The Problem With The C-Word

I describe myself as a moral and social conservative. I regard that, being an economic social democrat, and being a British and Commonwealth patriot, as inseparable. So do most people in this country, although not in the Political Class or the commentariat.

But conservatism in the English-speaking world, at least, has a bad name. I am afraid that a lot of the blame for that lies with William F Buckley, who sought to synthesise moral and social traditionalism, and (in his case, American) patriotism, with the "free" market, which in fact corrodes those things to nought while driving its own victims by the despairing billion into the arms of Jacobinism (of which it is itself a product and a manifestation), Marxism (of which its own bourgeois triumphalism is a variant), anarchism (which it very closely resembles) and Fascism (which at least theoretically exists in order to defend it).

Buckley also presented himself as a specifically Catholic figure while publicly dissenting from Catholic Teaching as set out in Humanae Vitae (instead siding with those who wished to abort, contracept and sterilise out of existence the working class and ethnic minorities), as set out in Mater et Magistra ("Mother but not Teacher", he infamously declared of that magnificent call for social justice), and in relation to the Schiavo case. All of these are of course connected.

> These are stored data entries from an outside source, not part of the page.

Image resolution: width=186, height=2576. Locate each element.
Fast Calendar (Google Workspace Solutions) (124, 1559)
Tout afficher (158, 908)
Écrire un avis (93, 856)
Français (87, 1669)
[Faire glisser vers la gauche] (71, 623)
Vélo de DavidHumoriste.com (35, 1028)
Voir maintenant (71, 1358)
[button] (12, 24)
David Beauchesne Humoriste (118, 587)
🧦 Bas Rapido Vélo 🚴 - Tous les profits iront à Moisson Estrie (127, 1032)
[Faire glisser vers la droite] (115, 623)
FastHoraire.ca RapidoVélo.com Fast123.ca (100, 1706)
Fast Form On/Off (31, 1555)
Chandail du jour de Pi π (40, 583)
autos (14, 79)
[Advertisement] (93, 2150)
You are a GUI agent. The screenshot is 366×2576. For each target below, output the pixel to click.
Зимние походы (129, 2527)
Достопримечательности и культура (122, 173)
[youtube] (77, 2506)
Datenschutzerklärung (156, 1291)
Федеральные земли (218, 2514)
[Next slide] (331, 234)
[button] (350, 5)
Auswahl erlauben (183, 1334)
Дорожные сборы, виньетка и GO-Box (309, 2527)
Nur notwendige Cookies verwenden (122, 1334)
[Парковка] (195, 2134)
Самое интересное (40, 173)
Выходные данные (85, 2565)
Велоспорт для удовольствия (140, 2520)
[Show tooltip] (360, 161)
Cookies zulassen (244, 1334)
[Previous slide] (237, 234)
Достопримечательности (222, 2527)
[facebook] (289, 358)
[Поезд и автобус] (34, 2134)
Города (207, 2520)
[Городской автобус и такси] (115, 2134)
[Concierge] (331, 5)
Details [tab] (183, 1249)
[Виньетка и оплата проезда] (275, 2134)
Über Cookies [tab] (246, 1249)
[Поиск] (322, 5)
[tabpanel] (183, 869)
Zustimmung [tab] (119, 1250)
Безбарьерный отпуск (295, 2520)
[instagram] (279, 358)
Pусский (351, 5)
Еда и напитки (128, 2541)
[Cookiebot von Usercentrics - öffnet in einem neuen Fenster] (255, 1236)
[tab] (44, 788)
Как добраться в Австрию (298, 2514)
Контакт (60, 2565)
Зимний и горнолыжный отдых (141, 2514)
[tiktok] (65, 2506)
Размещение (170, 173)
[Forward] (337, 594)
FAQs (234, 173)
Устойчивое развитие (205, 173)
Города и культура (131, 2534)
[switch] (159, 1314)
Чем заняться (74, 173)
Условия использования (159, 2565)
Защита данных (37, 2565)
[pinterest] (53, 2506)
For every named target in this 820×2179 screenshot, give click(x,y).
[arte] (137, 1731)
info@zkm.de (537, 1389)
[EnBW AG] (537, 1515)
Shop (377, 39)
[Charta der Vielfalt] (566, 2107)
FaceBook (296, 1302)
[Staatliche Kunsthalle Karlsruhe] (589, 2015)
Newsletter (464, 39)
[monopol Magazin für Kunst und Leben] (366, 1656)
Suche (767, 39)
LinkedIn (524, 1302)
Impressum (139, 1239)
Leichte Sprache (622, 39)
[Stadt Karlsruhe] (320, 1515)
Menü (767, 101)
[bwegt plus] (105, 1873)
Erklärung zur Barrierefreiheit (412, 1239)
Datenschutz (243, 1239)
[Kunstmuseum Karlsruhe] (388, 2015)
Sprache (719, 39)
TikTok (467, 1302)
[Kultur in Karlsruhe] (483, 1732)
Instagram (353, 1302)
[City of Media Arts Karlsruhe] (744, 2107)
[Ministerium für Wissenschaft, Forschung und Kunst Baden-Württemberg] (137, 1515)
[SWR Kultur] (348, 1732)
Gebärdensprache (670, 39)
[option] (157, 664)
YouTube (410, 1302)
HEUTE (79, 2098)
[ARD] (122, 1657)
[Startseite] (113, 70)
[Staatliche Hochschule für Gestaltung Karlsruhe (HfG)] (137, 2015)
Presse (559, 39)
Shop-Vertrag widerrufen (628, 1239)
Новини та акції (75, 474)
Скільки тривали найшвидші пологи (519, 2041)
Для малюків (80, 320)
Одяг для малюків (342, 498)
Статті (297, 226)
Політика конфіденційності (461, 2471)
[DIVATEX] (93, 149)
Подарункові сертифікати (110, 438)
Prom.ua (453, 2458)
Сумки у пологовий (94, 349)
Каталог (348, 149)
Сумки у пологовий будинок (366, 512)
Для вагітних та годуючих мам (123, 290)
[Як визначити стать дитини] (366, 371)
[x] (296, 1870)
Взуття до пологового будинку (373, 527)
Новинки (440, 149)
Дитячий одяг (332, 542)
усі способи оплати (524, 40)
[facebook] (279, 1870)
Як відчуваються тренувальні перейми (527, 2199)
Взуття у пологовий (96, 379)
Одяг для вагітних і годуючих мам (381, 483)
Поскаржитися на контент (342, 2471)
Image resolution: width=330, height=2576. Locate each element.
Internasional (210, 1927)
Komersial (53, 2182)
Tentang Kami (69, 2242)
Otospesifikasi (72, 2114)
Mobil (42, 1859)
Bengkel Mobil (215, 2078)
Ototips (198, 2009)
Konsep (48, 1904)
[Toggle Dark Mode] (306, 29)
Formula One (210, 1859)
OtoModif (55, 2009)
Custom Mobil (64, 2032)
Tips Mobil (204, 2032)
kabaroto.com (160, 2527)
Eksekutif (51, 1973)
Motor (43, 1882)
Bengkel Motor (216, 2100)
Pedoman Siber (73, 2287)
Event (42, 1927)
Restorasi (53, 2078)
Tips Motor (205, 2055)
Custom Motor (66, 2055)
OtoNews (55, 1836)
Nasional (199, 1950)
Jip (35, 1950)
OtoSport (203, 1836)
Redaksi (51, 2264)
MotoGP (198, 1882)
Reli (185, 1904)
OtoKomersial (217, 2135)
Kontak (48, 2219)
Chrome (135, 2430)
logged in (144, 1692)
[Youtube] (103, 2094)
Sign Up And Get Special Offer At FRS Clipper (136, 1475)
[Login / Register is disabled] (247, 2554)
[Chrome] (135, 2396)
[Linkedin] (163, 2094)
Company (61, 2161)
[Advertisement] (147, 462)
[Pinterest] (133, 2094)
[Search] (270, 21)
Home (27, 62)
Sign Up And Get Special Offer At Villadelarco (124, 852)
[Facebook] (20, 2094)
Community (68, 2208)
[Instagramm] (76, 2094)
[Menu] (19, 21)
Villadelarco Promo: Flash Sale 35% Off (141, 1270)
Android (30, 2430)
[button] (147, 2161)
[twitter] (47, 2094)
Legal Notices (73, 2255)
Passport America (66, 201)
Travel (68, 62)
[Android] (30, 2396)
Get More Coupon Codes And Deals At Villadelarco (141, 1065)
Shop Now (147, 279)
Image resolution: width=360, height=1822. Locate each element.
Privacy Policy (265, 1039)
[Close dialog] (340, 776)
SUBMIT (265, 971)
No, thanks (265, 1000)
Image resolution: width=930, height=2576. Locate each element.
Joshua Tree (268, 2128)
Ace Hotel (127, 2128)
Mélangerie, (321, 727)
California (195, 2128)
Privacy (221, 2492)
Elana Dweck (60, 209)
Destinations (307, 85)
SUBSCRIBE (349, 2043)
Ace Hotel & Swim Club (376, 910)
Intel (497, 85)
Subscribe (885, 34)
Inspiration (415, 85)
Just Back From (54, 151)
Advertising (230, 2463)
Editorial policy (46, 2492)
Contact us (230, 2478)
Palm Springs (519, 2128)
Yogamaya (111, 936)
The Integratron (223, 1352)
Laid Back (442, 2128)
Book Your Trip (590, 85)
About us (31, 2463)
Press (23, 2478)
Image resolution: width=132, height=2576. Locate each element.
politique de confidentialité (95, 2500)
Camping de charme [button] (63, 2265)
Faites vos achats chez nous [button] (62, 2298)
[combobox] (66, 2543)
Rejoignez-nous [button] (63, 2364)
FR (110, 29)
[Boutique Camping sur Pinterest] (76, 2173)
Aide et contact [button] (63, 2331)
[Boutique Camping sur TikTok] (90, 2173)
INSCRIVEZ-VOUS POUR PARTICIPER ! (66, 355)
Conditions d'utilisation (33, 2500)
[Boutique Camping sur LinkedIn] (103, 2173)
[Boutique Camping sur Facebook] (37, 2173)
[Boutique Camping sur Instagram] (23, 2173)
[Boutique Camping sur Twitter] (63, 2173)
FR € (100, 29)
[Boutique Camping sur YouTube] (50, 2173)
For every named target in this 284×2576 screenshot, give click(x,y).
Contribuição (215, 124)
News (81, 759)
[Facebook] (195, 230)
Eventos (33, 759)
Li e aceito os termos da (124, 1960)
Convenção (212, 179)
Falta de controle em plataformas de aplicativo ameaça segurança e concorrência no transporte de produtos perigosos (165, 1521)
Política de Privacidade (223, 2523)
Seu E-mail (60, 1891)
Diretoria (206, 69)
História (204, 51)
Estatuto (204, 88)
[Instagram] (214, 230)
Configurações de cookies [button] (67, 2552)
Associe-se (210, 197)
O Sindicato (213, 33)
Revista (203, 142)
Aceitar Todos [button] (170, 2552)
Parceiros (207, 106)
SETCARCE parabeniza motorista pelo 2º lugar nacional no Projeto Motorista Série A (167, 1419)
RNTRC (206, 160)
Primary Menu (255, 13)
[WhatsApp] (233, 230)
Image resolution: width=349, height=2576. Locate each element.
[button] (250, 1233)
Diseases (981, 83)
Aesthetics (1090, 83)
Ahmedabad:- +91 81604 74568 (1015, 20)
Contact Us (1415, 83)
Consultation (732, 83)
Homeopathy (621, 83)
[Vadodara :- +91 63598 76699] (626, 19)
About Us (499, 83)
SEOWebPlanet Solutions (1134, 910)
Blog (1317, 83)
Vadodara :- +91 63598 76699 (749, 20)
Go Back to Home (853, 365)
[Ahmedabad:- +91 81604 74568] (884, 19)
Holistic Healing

In reality, liberty, equality and fraternity depend on and lead to nationhood, family and property. The reverse also holds. These six principles may be placed in a circle, and one may begin at any point. Liberty (the freedom to be virtuous, and to do everything not specifically proscribed) depends on equality (which must never be confused with mechanical uniformity, to which it is antithetical), which depends on active expressions of fraternity (trade unions, co-operatives, and so on).

Fraternity leads naturally to nationhood (a space in which to unselfish), which leads naturally to the family as the domestic nation-in-miniature, and thence to the urgent need for every family to enjoy real property as its security both against over-mighty commercial interests and against an over-mighty State, legitimate, and indeed necessary, though both commerce and the State are in themselves. And what is thus secured? Precisely liberty, as above defined.

Engels understood this, rightly regarding the family, property, and the State as having a common origin. After all, why bother having the State, if not to defend the family and property? Why bother having property, if not to defend the family and the State? And why bother having the family, if not to defend property and the State?

Those who now advocate the withering away of the State undoubtedly know that it is a Marxist term for a Marxist aspiration. But do they know that it would also be the withering away of the family and of property? They ought to be able to work this out, but nevertheless it is time that someone told them, in no uncertain terms.